Film: A Hard Day’s Night
Format: DVD from personal collection on big ol’ television.


Every now and then, a movie comes along that changes the game. When everybody imitates you, you must have done something right. It’s what happened shortly after the release of The Matrix, it happened when John Carpenter made Halloween, and it happened with Richard Lester’s A Hard Day’s Night.

A Hard Day’s Night is somewhere between a movie and a documentary. While not a real day in the life of The Beatles, it certainly does touch on what at least a part of their life must have been like. Like the movies of a similar style, John, Paul, George, and Ringo play themselves as they go on a whirlwind tour of…somewhere. They spend time on a train, live in hotel rooms, get chased by cadres of girls, sing a few songs, and get into trouble.

There’s not really much of a plot beyond that with the exception of the presence of Paul’s grandfather (Wilfrid Brambell), who constantly gets into trouble. As Paul tells us early on, “He’s a king mixer,” and where grandfather goes, trouble follows.

The boys are scheduled to play a show, but the grandfather convinces Ringo that life is passing him by. Ringo buys into it and “goes parading.” He disappears before the show to live a little, and there’s panic that he won’t be back in time for the show to go on. That’s pretty much the entire movie. Otherwise, it’s simply an excuse for the members of The Beatles to act like goofs, have fun, and make fun of other people.

For being so essentially plotless, A Hard Day’s Night is still an absolute joy to watch. The bits are still funny, the songs are still great. This is not a movie I get tired of quickly simply because it is nothing more than joyous fun. It plays very much like an extended Monty Python skit, flitting from topic to topic, but always sort of being in the same general direction, or coming back to the same thing.

This isn’t what makes this film so noteworthy, though. What does is the way in which it was filmed. After A Hard Day’s Night, jump cuts became more common, as did handheld camera work. In fact, much of the style of films from the late 60s to modern television has been influenced by what Richard Lester did with this film. It could be argued pretty easily that music videos, music documentaries, the Monkees, and films like This is Spinal Tap wouldn’t exist had this film never been made.
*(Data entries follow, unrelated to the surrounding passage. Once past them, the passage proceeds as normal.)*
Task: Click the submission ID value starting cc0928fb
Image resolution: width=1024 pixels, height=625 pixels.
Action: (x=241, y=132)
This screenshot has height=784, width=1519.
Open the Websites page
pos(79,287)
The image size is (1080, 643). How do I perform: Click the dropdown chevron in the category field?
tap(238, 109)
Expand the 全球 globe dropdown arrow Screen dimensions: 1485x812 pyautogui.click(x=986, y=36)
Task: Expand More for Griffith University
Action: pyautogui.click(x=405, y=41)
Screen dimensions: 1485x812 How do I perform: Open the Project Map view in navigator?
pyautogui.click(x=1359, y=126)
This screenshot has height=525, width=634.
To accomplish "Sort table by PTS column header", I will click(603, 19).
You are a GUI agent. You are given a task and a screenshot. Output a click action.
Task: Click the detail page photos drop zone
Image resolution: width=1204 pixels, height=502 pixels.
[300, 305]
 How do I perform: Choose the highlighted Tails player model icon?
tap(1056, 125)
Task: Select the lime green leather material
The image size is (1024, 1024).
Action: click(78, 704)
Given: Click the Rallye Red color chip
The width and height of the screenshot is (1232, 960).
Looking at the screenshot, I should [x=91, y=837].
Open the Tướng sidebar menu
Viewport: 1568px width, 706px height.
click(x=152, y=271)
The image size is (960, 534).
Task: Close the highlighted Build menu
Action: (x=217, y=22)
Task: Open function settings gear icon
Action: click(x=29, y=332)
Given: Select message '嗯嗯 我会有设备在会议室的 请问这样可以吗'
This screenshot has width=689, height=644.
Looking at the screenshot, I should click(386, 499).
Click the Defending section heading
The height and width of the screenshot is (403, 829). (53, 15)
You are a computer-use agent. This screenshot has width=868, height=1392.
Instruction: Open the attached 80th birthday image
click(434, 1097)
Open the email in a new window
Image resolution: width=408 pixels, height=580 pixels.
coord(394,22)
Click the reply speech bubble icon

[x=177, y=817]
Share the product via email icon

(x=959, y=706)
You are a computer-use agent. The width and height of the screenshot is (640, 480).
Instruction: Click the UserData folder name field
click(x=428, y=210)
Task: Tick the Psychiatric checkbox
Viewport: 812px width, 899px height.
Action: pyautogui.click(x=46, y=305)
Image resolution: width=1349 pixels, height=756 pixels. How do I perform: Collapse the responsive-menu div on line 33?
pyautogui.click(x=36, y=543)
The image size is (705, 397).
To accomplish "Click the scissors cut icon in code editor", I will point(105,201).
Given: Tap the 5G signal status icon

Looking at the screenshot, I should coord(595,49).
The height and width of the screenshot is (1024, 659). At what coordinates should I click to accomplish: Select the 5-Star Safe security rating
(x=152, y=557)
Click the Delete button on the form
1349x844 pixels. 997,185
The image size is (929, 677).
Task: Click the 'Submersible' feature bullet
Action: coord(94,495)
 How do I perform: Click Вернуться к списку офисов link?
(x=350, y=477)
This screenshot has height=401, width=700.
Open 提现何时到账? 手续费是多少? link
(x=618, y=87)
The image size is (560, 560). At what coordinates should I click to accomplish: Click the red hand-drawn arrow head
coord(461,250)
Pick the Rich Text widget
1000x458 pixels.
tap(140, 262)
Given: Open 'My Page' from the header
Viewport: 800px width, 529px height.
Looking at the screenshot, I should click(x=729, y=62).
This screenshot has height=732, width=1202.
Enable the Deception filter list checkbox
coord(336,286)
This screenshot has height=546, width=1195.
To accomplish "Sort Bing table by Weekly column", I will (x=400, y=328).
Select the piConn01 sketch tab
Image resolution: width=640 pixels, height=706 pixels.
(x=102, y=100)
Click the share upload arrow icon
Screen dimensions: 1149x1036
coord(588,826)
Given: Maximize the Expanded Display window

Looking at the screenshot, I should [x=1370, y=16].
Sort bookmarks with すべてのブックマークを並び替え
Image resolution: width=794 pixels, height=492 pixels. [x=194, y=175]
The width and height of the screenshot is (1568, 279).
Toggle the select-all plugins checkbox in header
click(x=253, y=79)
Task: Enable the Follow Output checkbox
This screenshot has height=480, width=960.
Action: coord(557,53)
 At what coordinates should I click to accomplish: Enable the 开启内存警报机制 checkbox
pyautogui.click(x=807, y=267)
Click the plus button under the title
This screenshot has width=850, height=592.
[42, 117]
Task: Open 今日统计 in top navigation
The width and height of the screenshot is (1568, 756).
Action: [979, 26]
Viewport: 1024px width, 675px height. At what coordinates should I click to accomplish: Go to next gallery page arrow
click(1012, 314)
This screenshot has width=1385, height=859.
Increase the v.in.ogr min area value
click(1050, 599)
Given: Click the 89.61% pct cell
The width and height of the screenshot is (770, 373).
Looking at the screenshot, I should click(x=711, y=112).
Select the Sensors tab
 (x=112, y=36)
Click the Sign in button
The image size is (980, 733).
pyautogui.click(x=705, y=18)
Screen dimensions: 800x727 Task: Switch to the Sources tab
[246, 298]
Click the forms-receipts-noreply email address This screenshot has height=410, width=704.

Ultimately, A Hard Day’s Night is little more than a lark. The members of the band want nothing more than a few minutes of peace to sit around and do not much of anything, but they are constantly hounded by fans, by their managers, by reporters, and by people who want something from them. The later Beatles films like Help!, Yellow Submarine and the rest didn’t manage to capture this same joie de vivre or nearly as much of the presumed spirit of the band.

I watched this tonight with the entire family—it was Sue’s choice, which I was comfortable with, it being a couple of days past her birthday. Maxine fell asleep about half way through and Gail spent the entire film either fussing because we weren’t watching her choice or trying to make sense of what was happening. She loves Yellow Submarine, but I don’t think she’ll choose to watch this one again any time soon. Her loss.

Why to watch A Hard Day’s Night: Great music and the birth of music videos.
Why not to watch: You’re an angry pre-teen.